The plectrum is used to obtain a more accurate attack, for speed, or just personal preference. Although the use of a plectrum is mainly linked with the rock and punk rock, plectrums are also used in other styles of music. The plectrums can be used with alternating upstrokes and down-strokes, or with all down-strokes for a more steady attack. The plectrum is often held with the index finger and the thumb, with the up-and-down plucking motion supplied by the wrist. There are many types of plectrums available, but because of the thicker, heavier strings of the electric versions of this musical instrument, the players of the instrument seem to have heavier plectrums than those used for electric guitar, typically ranging from 1.14 mm to 3.00 mm. different materials can be used for the plectrums, including plastic, nylon and felt, all of which manufacture various tones. Felt plectrums are used to emulate a finger style tone.

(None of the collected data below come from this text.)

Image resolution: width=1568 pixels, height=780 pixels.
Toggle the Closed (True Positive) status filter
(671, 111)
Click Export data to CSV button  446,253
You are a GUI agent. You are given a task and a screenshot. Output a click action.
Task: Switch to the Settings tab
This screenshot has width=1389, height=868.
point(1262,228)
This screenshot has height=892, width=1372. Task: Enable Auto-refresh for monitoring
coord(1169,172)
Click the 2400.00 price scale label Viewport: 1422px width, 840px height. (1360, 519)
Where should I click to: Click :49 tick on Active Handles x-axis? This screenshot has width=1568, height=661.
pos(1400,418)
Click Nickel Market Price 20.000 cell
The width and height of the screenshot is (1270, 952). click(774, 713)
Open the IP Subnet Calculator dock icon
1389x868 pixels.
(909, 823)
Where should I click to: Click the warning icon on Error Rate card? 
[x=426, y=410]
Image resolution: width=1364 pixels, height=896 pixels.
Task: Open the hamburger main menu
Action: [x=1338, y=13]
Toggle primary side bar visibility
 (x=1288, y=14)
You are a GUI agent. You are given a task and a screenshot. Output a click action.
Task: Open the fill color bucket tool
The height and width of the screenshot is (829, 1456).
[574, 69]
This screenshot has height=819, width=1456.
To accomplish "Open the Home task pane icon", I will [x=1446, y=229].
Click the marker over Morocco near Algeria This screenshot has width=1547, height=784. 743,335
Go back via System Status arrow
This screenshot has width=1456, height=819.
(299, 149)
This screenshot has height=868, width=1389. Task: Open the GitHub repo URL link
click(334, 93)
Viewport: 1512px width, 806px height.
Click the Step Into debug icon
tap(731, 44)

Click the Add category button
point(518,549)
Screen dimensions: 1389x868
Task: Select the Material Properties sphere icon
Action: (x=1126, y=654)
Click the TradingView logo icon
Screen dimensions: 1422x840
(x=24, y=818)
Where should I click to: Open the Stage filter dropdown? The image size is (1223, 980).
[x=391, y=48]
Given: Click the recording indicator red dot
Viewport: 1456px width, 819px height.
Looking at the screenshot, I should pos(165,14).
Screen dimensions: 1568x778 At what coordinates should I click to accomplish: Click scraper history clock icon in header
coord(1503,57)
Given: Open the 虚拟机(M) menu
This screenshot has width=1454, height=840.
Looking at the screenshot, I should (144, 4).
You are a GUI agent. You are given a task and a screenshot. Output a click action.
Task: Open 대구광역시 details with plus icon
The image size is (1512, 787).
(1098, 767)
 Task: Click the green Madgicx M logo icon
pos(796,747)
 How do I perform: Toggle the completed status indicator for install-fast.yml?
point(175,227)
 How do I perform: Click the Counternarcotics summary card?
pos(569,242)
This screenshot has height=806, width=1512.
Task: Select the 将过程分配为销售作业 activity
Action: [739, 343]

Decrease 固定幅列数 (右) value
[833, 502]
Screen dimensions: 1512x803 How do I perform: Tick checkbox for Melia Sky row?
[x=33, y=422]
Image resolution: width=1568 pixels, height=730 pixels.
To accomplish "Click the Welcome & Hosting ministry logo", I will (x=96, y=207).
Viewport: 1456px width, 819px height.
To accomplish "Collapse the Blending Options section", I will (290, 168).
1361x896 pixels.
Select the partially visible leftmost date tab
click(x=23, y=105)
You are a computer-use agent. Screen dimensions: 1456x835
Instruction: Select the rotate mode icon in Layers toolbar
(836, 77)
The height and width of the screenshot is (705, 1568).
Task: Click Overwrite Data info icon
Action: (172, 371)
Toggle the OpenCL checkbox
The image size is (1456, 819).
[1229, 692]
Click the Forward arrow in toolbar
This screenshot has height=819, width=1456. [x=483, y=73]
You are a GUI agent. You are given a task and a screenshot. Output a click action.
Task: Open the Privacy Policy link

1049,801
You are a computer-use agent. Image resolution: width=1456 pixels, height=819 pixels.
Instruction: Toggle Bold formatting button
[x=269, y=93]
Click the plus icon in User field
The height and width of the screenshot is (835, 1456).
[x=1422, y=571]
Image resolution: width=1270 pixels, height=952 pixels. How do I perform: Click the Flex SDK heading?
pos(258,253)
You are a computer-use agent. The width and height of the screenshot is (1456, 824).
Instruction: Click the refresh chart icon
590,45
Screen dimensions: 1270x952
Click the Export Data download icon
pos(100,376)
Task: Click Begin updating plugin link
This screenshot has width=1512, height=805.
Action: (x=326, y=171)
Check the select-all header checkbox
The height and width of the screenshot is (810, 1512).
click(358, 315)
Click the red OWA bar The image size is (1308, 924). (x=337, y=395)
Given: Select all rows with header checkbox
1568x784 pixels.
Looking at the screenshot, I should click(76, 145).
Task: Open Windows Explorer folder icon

Palm-muting is a widely used bass pattern. The outer edge of the palm of the picking hand is rested on the bridge of the instrument while picking, and mutes the strings, shortening the sustain time. The harder the palm presses or the more string area that is touched by the palm, the shorter the string’s sustain. The sustain of the plucked note can be differed for each note or phase. The shorter sustain of a muted note on an electric bass instrument can be used to emulate the shorter sustain and character of an upright bass. Palm muting is generally done while using a plectrum, but can also be done without a plectrum, as when doing down-strokes with the thumb of the hand.
The fretting hand; the left hand for the right-handed player of the instrument and the right hand for the left-handed player of the musical instrument; is used to press down the strings to perform various notes and shape the tone or tone quality of a plucked note. The main method used in the fretting hand is called ‘a finger per fret’, where each finger in the fretting hand performs one fret in a given position. Also, the double bass method can be used for the fretting. This pattern involves the use of four fingers in the space of three frets, particular;y in the lower positions. The primary advantage of the ‘four finger in three frets’ method is less tendon strain, in the lead to a reduced likelihood of Repetitive Strain injury. The fretting hand can be used to alter a sounded note, either by fully muting it after it has been plucked to shorten the duration or by partially muting it near the bridge of the instrument to trim the volume of the note, or to make the note die away faster. The fretting hand of the player is normally used to mute strings that are not being played and to stop the sympathetic vibration, especially when the player wants a dry or focused sound. On the other hand, the sympathetic resonance of harmonically related strings may be needed for some melodies like the ballads. In these cases, a player can fret harmonically related notes. The fretting hand can add vibrato to a plucked note, either a gentle or narrow vibrato or a more exaggerated, wide vibrato with the larger pitch variations. The fretting hand can also be used to sound notes either by plucking an open string of the instrument with the fretting hand, or in the case of a string that has already been plucked by hammering on a higher pitch or pulling off a finger of the hand to pluck a lower fretted or open string of the instrument.